**Objective**. Write the next part of the role-play forum passage, starting right after its last sentence.

**Source extract**.
==================================================
Eric began sipping his milk again. For the first second of doing so, he closed his eyes so he didn't really catch what happened until after he opened his eyes. It was then when Kaji spontaneously decided to go lesbo and fondle Risa's boobs. Of course, he had the urge to spray milk from his mouth into Risa's face from laughter, but he dropped the instinct and instead calmly sipped the milk again.
"Kaji, you are one twisted chick..." He commented. "If anything you need to do more than just grope, you need to experiment and enjoy it. You should try finding out what makes her tick." He grabbed his cinnamon and chewed another bite. "Moreover, you don't say that they're too flat especially when they're her age. Instead, you should try putting it in more complex wording- makes them feel more special when big words are used for their tiny titties."


----------



## Damaris (Jun 7, 2010)

*Risa Hibiki*

It was a good thing Risa had put down the cup of coffee, because when Kaji flew—there was really no other word to describe the sheer shock of movement that sent the other woman spinning across the table towards her—at her, if she'd still been drinking she probably would have spit the hot liquid all down herself and across Kaji; not the most dignified of situations, and she quite liked this outfit. But when Kaji's hands landed on her breasts, Risa's careful hold on her restraint snapped. She leaned backwards, her right palm striking the table and sending her mug off onto the floor, shattering in a dozen pieces. Shit, she thought to herself, unsure of what to do with Kaji. The woman wouldn't let go of her and Risa was wondering if she'd have to hit her when suddenly Kaji was back on the other side of the table, complaining that Risa's breasts were too small as if nothing had happened. 

Eric looked as if he could barely control his laughter, and the moment he opened his mouth Risa knew he'd have nothing of use to say. *“Didn't anyone ever tell you not to talk with your mouth full?”* She asked, grabbing her sketchbook and dropping enough money on the table to cover both her drink and the broken mug.* “Why are you out here on a school day, anyway, aren't all the kids supposed to still be in class?”* Just the perfect end to the perfect morning; another man revealing himself to have the maturity of a slightly deranged cow. She shoved the chair back with a tad more force than might have been necessary, and sighed as she felt the upright back bump into someone. What a joy.
==================================================
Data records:
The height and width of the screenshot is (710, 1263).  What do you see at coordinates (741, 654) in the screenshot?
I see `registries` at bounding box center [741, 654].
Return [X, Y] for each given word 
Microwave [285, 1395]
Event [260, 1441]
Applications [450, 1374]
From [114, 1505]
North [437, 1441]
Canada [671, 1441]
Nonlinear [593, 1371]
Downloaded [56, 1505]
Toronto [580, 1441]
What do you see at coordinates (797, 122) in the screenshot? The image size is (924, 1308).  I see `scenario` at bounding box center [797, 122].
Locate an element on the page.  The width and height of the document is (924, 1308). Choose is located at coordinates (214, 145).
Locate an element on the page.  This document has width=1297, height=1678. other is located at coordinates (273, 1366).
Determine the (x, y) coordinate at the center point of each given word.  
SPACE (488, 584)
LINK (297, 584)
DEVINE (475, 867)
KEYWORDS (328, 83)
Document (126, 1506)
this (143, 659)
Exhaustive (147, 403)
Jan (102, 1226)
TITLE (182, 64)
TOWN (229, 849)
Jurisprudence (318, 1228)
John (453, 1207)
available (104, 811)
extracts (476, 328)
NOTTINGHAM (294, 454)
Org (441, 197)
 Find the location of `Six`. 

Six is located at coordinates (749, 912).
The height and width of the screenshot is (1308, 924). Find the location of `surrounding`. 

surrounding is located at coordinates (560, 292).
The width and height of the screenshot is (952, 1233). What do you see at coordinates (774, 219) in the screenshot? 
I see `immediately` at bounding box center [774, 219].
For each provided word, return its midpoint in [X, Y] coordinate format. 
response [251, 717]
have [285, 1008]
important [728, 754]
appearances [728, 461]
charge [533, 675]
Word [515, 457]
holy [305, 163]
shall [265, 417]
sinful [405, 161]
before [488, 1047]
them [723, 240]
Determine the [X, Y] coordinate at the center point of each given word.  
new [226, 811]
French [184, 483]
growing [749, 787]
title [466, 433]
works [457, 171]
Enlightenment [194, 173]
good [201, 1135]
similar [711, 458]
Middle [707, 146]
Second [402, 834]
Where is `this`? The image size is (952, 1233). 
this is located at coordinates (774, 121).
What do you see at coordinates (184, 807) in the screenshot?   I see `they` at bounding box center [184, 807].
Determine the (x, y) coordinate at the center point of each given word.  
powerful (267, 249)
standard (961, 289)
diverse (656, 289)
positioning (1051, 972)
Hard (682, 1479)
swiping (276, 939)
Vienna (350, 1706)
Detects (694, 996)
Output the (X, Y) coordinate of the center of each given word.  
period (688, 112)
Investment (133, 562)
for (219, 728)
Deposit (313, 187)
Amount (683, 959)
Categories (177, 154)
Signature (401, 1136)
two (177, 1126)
==================================================
**Written answer**.
She stood up and turned around, face-to-face (Well, maybe face-to-shoulder, she wasn't the tallest around) and glared up at the man.* “Vulgar words are the language of fools and imbeciles, you fucking asshole,”* she said calmly. Well, maybe she was a hypocrite. There were worse things to be, she thought, even if she couldn't think of them right now. *“I'm very sorry that I bumped into you, but you don't seem to be hurt, judging from the liveliness of your response, and you don't seem very polite either.”* That was a bit wordy of her, but what did she have to lose. There was no possible way this day could get worse.


----------



## Chaos (Jun 9, 2010)

*Opaque Flame, Future Express*

His phone rang. Opaque cursed again, turned his back to the volatile girl that had just insulted him and walked away, not saying another word. He left the bar and picked up his cell. "What you want?" He was really pissed and didn't care to hide it. "Ho ho, Kali, not so grumpy, will ya?" Opaque cursed again, even harsher. He didn't like that fuckhead they'd assigned to be his editor. Actually, he hated the guy. "I said what do you want" A sigh sounded trough the receiver. "Really, at least today you should be a little happier" Opaque's teeth ground over each other as he once again voiced his single question. "What the FUCK do you want of me?" His editor's voice turned serious. "Fine, whatever you wish. Bring over the manuscript of your first chapter. You've been serialized." The beeping indicated that his editor had hung up.

"Serialized..." Opaque mumbled softly. He had mixed feelings about this. It was good to finally have some money again, but he sincerely hoped he wouldn't be forced to change his manga just to accommodate the public. With another grump, he called a taxi and got in. "Manga Extravaganza HQ, please"


----------



## Tyrael (Jun 10, 2010)

Ryou felt pain flair up his wrist. Not good. Somehow his week had been a blurry haze, far too fast and busy yet somehow idle and wasted. That he had been able to finish at all, in such a short length of time, had been surprising: impressive, surely? No, his editor and grumped and groaned and called him unprofessional. 

The new chapter was done - finished, but worrying. The editor had been to see him because of those two letters: 1 and 0.

10

Would this second chapter be better? Ryou insisted on his plan, swore by it - showed the twenty five chapter plan he already had.

"We admire the plan, but the next chapter should always be the focus. If it's not exciting now, why should the readers read on?"

Point.

But Ryou thought the chapter was good, exciting. He implemented some changes the editor had suggests: tweaks, changes.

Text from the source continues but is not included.